【AFP=時事】スイス・ローザンヌ(Lausanne)にある保育園の3歳児クラスで、子どもたちが床に輪になって座り、「ナオ(Nao)」と呼ばれるロボットにキリンやブロッコリーについて質問している。
この子どもたちが大人になる頃には、スマートフォンと同じように、ロボットと触れ合うことが当たり前の世の中になっているかもしれないと専門家は言う。
スイス連邦工科大学(Swiss Federal Institute of Technology)の敷地内にある保育園「ナノスフェア(Nanosphere)」では、そんな未来を先取りしている。
同保育園はロボットの「ナオ」を今年初めに導入した。ナオは先生の代わりではなく「対話学習の仲間」だ。高さ58センチのナオは、まるで子どものような高い声で「こんにちは。僕の名前はナオ。今日もナノスフェアにいられてうれしいな」とクラスの子どもたちにあいさつした。「僕はみんなに会うために、自分の星から少し前にやって来たんだ。これからみんなと友達になって話ができるのを楽しみにしているよ」
ローザンヌで保育園や小学校を運営するエデュカリス(Educalis)グループの代表、オリビエ・ドゥラマドレーヌ(Olivier Delamadeleine)氏はAFPの取材に対し、「子どもたちの未来はどうなるのだろう。彼らはロボットと一緒に働かねばならなくなるのだろうか。おそらく答えはイエスだ」と話す。「私たちは保育・教育の現場にいるからこそ、子どもたちに早いうちからロボットとの共同作業に慣れてもらうことが大切だと思っている」とドゥラマドレーヌ氏は付け加えた。

**指示 1:** 上の保育園のロボットに関する記事にある次の一文を英語に翻訳してください：「この子どもたちが大人になる頃には、スマートフォンと同じように、ロボットと触れ合うことが当たり前の世の中になっているかもしれないと専門家は言う。」
**指示 2:** 上の保育園のロボットに関する記事から、「この子どもたちが大人になる頃」で始まり「きるのを楽しみにしているよ」」で終わる部分を、一字一句違えずに書き写してください。

**提供情報:**

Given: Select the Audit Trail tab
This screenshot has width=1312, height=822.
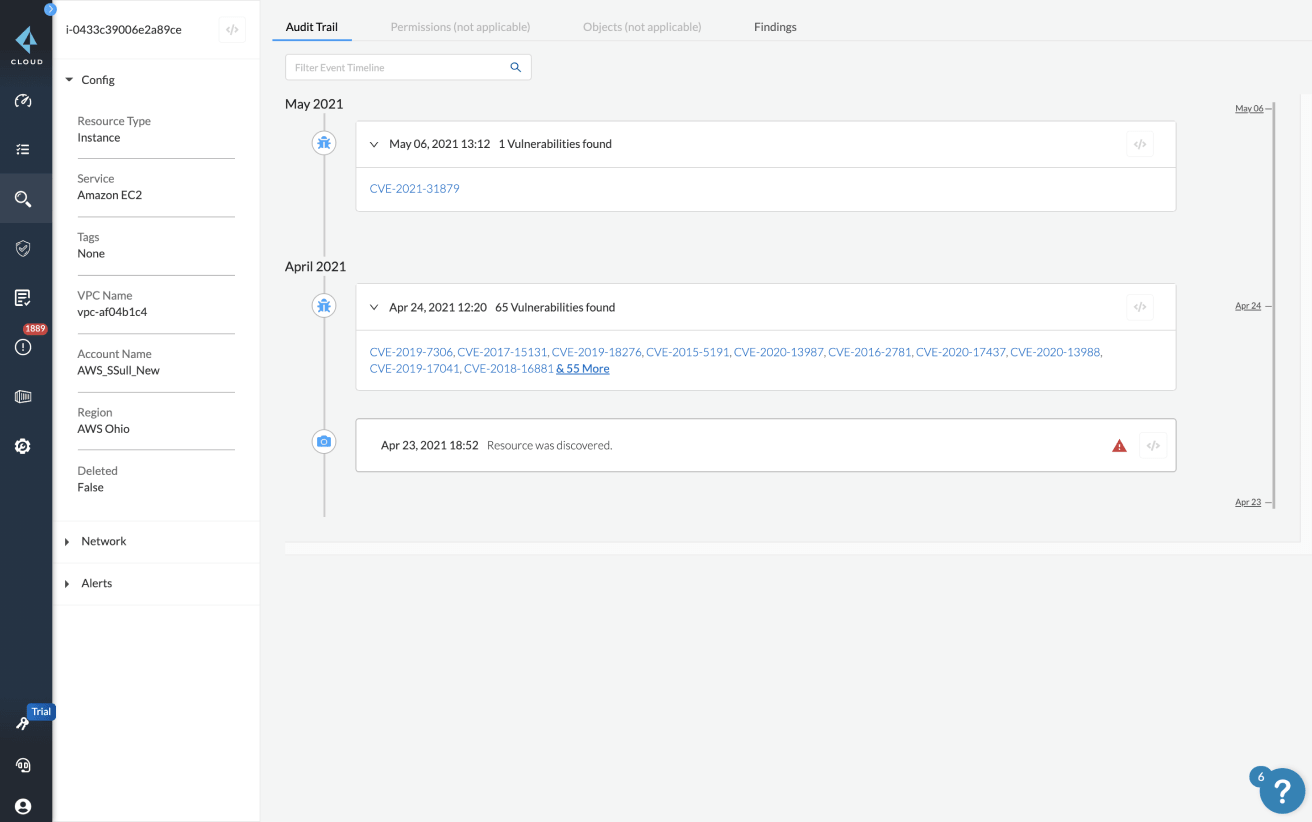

**正解 1:** Experts say that by the time these children grow up, interacting with robots may have become as commonplace in the world as it is with smartphones.

**正解 2:**
この子どもたちが大人になる頃には、スマートフォンと同じように、ロボットと触れ合うことが当たり前の世の中になっているかもしれないと専門家は言う。
スイス連邦工科大学(Swiss Federal Institute of Technology)の敷地内にある保育園「ナノスフェア(Nanosphere)」では、そんな未来を先取りしている。
同保育園はロボットの「ナオ」を今年初めに導入した。ナオは先生の代わりではなく「対話学習の仲間」だ。高さ58センチのナオは、まるで子どものような高い声で「こんにちは。僕の名前はナオ。今日もナノスフェアにいられてうれしいな」とクラスの子どもたちにあいさつした。「僕はみんなに会うために、自分の星から少し前にやって来たんだ。これからみんなと友達になって話ができるのを楽しみにしているよ」